From mboxrd@z Thu Jan  1 00:00:00 1970
From: Arnt Karlsen <arnt@c2i.net>
Subject: Re: Redirect DHCP requests to DMZ?
Date: Wed, 23 Apr 2003 18:21:31 +0200
Sender: netfilter-admin@lists.netfilter.org
Message-ID: <20030423182131.67061da5.arnt@c2i.net>
References: <3EA66634.2020508@blinkenlichten.de>
	<1051100353.12295.96.camel@elendil.intranet.cartel-securite.net>
Mime-Version: 1.0
Content-Transfer-Encoding: 8bit
Return-path: <netfilter-admin@lists.netfilter.org>
In-Reply-To: <1051100353.12295.96.camel@elendil.intranet.cartel-securite.net>
Errors-To: netfilter-admin@lists.netfilter.org
List-Help: <mailto:netfilter-request@lists.netfilter.org?subject=help>
List-Post: <mailto:netfilter@lists.netfilter.org>
List-Subscribe: <https://lists.netfilter.org/mailman/listinfo/netfilter>,
	<mailto:netfilter-request@lists.netfilter.org?subject=subscribe>
List-Id: <netfilter.vger.kernel.org>
List-Unsubscribe: <https://lists.netfilter.org/mailman/listinfo/netfilter>,
	<mailto:netfilter-request@lists.netfilter.org?subject=unsubscribe>
List-Archive: <https://lists.netfilter.org/pipermail/netfilter/>
Content-Type: text/plain; charset="utf-8"
To: netfilter@lists.netfilter.org

On 23 Apr 2003 14:19:13 +0200, 
Cedric Blancher <blancher@cartel-securite.fr> wrote in message 
<1051100353.12295.96.camel@elendil.intranet.cartel-securite.net>:

> Le mer 23/04/2003 à 12:08, Carsten Maass a écrit :
> > Local LAN (192.168.20.*)
> >      |
> >      |
> >    Switch
> >      |
> >      |
> > Router/Firewall ---- DMZ (192.168.21.*)
> >      |
> >      |
> >      |
> >   Internet
> >
> > Everything runs smoothly, except for one thing: I am unable to
> > redirect DHCP request from the clients on the local LAN to the DHCP
> > server inside the DMZ.
> 
> You'll achieve this setting a DHCP Relay up.
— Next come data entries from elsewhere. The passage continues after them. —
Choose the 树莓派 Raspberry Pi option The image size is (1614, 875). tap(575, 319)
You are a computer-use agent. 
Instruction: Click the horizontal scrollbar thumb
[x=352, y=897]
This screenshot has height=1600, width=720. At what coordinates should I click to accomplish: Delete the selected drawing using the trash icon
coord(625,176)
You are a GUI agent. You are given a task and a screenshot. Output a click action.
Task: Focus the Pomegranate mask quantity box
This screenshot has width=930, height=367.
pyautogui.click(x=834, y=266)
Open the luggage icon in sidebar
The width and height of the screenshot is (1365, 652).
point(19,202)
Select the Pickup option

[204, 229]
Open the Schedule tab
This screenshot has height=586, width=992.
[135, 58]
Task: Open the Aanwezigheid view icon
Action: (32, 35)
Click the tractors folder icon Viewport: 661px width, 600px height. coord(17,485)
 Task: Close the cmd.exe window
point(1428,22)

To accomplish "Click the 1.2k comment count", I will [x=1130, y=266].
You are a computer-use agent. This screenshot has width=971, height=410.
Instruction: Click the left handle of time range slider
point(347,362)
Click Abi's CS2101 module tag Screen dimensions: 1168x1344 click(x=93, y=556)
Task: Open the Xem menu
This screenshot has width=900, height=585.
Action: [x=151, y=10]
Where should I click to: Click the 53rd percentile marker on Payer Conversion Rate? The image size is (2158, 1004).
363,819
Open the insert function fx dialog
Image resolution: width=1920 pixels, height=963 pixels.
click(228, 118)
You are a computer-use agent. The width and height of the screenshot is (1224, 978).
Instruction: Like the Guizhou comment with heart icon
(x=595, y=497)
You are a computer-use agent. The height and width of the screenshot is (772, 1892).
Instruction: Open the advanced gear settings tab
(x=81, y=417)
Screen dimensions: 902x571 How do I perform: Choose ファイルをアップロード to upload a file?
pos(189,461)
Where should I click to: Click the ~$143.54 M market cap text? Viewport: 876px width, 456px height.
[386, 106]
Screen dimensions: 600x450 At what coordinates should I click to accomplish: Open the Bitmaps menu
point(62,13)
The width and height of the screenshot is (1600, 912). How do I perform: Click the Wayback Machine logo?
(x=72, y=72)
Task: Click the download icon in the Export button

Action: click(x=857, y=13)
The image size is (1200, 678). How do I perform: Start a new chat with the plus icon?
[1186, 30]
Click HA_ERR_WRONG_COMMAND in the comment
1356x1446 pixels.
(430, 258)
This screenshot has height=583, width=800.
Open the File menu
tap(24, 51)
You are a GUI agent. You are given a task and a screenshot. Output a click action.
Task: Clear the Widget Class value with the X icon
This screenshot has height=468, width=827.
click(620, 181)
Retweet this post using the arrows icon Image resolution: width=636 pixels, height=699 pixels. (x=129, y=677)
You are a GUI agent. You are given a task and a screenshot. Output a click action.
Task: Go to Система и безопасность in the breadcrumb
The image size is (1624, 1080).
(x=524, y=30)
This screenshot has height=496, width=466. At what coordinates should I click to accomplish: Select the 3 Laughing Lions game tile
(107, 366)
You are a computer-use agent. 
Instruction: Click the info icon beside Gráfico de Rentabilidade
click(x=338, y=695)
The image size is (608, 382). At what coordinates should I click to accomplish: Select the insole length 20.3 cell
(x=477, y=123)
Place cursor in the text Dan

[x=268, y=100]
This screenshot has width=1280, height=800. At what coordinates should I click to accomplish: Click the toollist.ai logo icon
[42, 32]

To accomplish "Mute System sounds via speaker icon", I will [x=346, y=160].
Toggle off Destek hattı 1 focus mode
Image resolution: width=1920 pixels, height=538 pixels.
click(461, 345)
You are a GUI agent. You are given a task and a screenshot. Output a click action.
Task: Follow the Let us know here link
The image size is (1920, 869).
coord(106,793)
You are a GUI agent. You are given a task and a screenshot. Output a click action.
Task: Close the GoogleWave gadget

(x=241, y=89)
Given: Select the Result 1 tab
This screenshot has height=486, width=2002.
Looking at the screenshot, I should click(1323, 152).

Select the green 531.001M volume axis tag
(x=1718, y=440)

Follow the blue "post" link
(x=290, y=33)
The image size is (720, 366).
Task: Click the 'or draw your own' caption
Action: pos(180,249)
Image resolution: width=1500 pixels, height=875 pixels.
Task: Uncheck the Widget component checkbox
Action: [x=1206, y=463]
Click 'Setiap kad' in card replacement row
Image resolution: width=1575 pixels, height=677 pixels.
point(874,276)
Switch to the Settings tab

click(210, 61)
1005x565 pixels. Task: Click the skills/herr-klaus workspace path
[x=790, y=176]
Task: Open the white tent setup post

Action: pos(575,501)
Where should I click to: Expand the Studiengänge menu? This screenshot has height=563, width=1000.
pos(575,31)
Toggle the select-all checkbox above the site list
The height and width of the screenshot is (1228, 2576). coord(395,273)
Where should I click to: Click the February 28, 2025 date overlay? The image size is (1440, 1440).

Due to what they are,
> DHCP packets cannot be routed through different IP networks (mainly
> because of destination addresses that are used).
> 
> But this kind of setup is no secure. If someones breaks into your DMZ,
> he will be able to have your LAN's configuration, and even tamper it,
> acting on DHCP stuff. That's _very bad_. DMZ compromission must not
> endanger rest of network security.
> 

..to put it short: get that dhcp server out of your dmz box 
and into a lan box (or maybe the firewall).  

..the dmz is _only_ for stuff you want me, Saddam, Osama bin Laden, 
Bill Gates, the scriptkiddies and the FBI to see.  Here, I speak 
with authority; Neither of us needs your dhcp server.  ;-)

-- 
..med vennlig hilsen = with Kind Regards from Arnt... ;-)
...with a number of polar bear hunters in his ancestry...
  Scenarios always come in sets of three: 
  best case, worst case, and just in case.